Ia menjelaskan melalui pendaftaran daring, masyarakat maupun pelaku usaha dapat mengajukan permohonan lisensi secara langsung ke Kantor TVRI Sulawesi Tengah di Kota Palu, baik untuk kegiatan bersifat komersial maupun nonkomersial.

"Proses registrasi bagi UMKM tidak dipungut biaya, termasuk bagi masyarakat yang ingin mengikuti kegiatan nobar di lokasi yang telah terdaftar," ucap Irfan.

Sementara itu, semarak penyelenggaraan pesta sepak bola terbesar dunia itu dapat memberikan dampak meningkatnya aktivitas perdagangan perlengkapan olahraga di Kota Palu.

Sejumlah toko perlengkapan olahraga mulai dipadati pembeli yang mencari jersey tim nasional peserta Piala Dunia FIFA 2026. Jersey tim nasional Argentina sebagai juara bertahan masih menjadi produk yang paling banyak diminati oleh para penggemar sepak bola.

Ivan, salah satu pelaku usaha perlengkapan olahraga di Palu mengatakan tingginya minat masyarakat terhadap jersey Argentina, dipengaruhi status tim tersebut sebagai juara bertahan.

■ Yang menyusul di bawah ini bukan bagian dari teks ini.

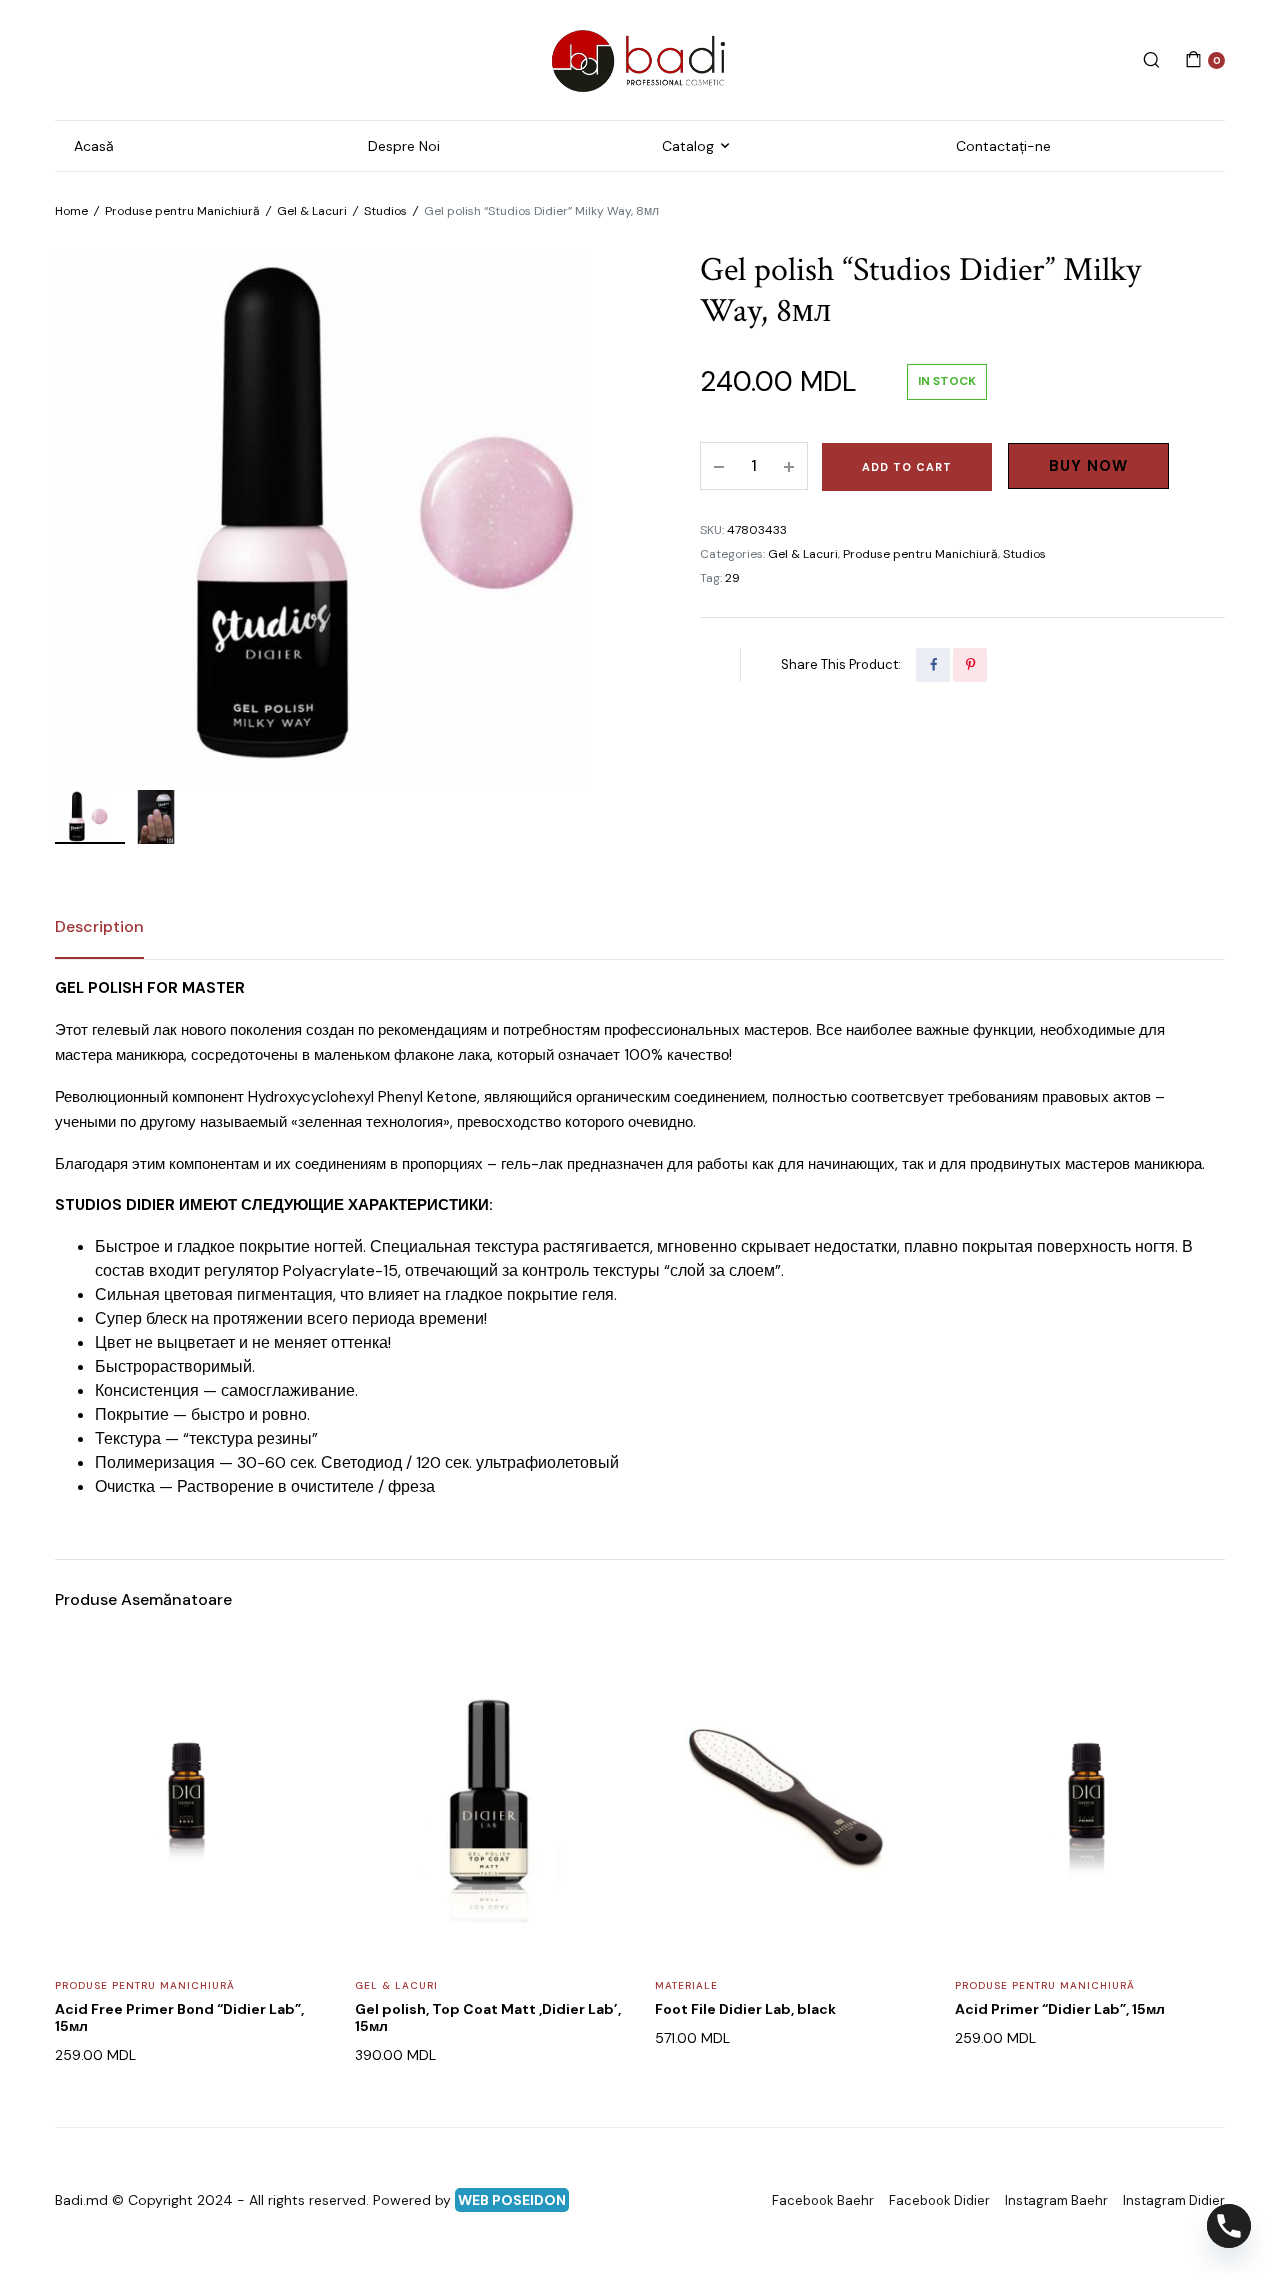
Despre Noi (404, 146)
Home (71, 211)
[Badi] (640, 60)
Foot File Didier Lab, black (745, 2009)
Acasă (94, 146)
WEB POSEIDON (512, 2200)
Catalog (688, 146)
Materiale (686, 1985)
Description (99, 926)
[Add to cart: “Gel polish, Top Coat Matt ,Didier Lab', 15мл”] (597, 1718)
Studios (385, 211)
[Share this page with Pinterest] (970, 665)
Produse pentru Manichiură (182, 211)
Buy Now (1088, 466)
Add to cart (907, 467)
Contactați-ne (1003, 146)
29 (732, 578)
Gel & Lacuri (312, 211)
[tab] (99, 927)
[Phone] (1229, 2226)
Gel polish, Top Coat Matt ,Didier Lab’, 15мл (488, 2017)
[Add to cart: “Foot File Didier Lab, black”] (897, 1718)
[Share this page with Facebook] (933, 665)
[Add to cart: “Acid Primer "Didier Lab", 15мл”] (1197, 1718)
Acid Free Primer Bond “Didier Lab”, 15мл (179, 2017)
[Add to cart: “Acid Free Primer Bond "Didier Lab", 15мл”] (297, 1718)
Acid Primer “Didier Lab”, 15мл (1060, 2009)
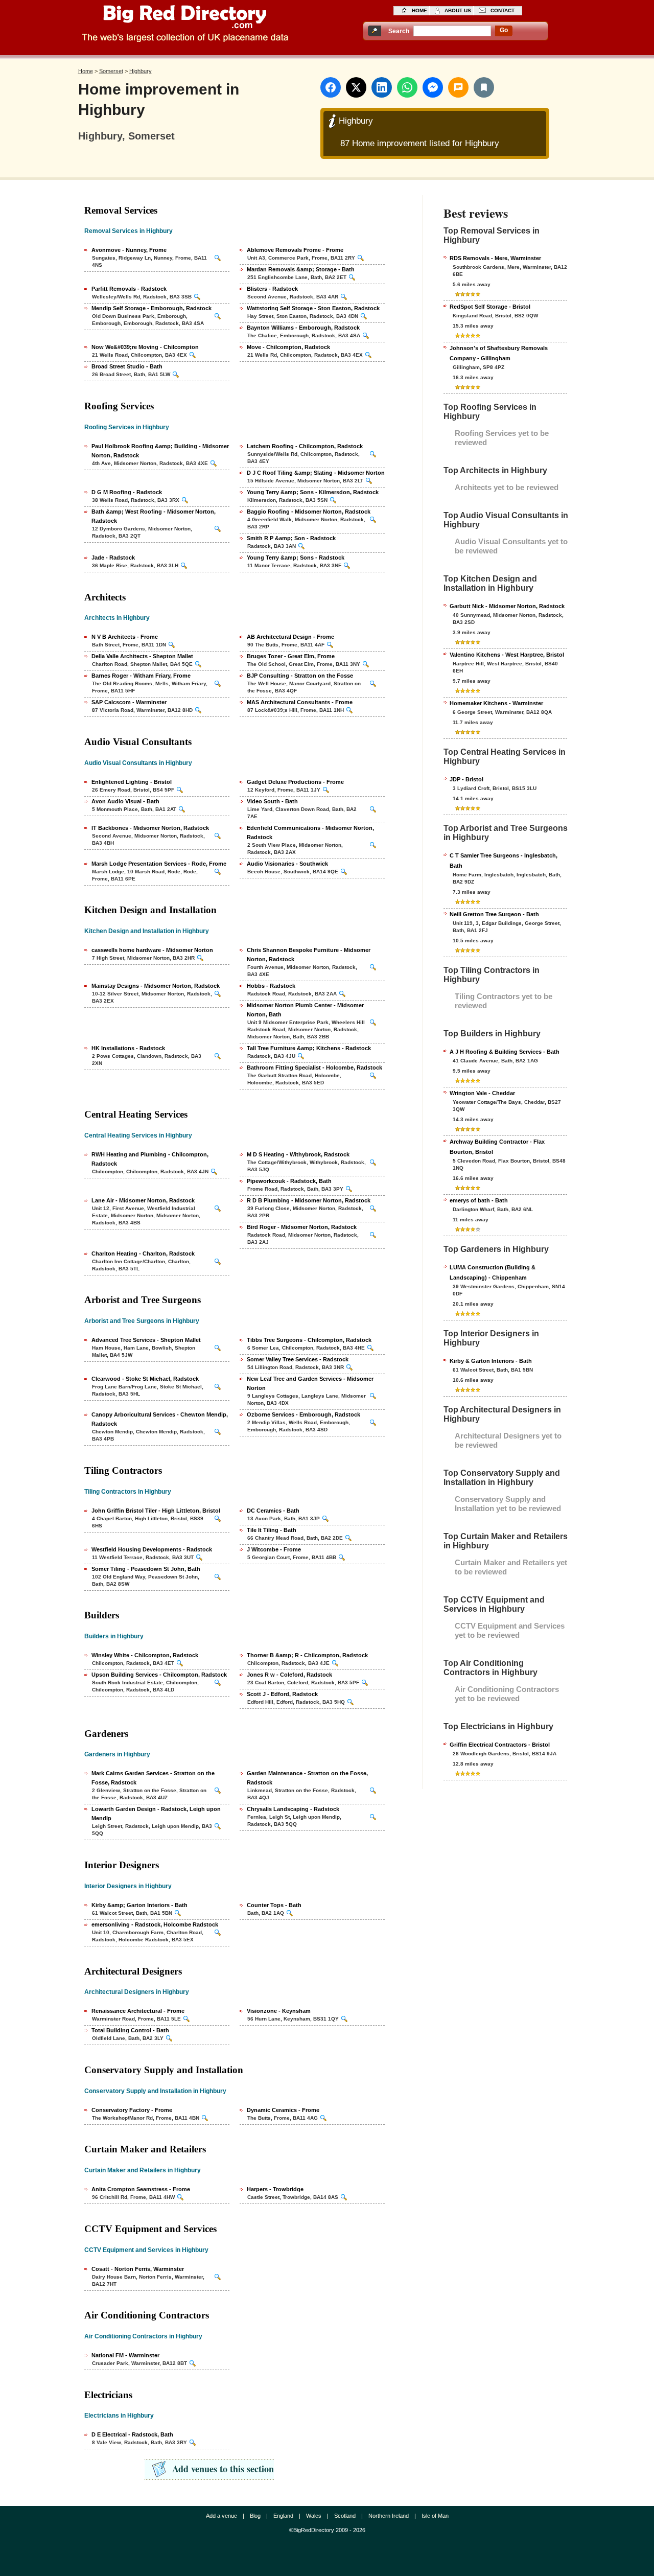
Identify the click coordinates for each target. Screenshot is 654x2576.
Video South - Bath (272, 801)
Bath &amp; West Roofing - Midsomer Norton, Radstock (153, 516)
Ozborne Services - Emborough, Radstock (303, 1414)
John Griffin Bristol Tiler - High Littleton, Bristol (155, 1510)
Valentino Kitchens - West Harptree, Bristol (507, 655)
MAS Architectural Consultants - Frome (300, 702)
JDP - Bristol (466, 779)
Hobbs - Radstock (271, 986)
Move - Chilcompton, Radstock (288, 347)
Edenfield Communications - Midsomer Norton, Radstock (310, 832)
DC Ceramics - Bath (273, 1510)
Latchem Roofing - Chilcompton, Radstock (305, 446)
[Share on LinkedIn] (381, 87)
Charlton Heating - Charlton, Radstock (143, 1253)
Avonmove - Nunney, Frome (129, 250)
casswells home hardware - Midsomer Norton (152, 950)
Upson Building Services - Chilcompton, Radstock (159, 1675)
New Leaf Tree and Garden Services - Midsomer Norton (310, 1383)
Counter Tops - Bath (274, 1905)
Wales (313, 2516)
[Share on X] (356, 87)
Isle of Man (435, 2516)
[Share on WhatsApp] (407, 87)
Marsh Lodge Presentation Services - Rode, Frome (158, 864)
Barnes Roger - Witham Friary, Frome (141, 675)
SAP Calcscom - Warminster (129, 702)
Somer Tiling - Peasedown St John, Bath (145, 1569)
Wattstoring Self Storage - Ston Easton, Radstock (313, 308)
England (283, 2516)
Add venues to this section (223, 2468)
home (419, 10)
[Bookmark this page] (484, 87)
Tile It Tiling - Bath (271, 1530)
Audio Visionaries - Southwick (287, 864)
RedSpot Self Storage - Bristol (490, 307)
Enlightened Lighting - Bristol (131, 782)
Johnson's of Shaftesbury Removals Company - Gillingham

"Ada juga pencinta sepak bola cari jersey negara yang kurang diunggulkan, faktor tuan rumah jadi orang beli jerseynya Mexico," ujarnya.

Ia mengemukakan, jersey timnas lainnya seperti Uruguay dan Amerika Serikat juga memiliki pasar tersendiri di kalangan penggemar sepak bola.

Meningkatnya permintaan menjelang dan selama berlangsungnya turnamen turut memicu kenaikan harga jersey replika di tingkat pasar, jika pada hari biasa jersey replika dijual sekitar Rp120 ribu per lembar, kini harganya naik menjadi sekitar Rp170 ribu hingga Rp180 ribu.

"Diperkirakan harga jersey dapat meningkat pada fase semifinal hingga final dengan kisaran mencapai Rp250 ribu sampai Rp300 ribu per lembar, seiring tingginya antusiasme masyarakat terhadap ajang Piala Dunia FIFA 2026," kata dia.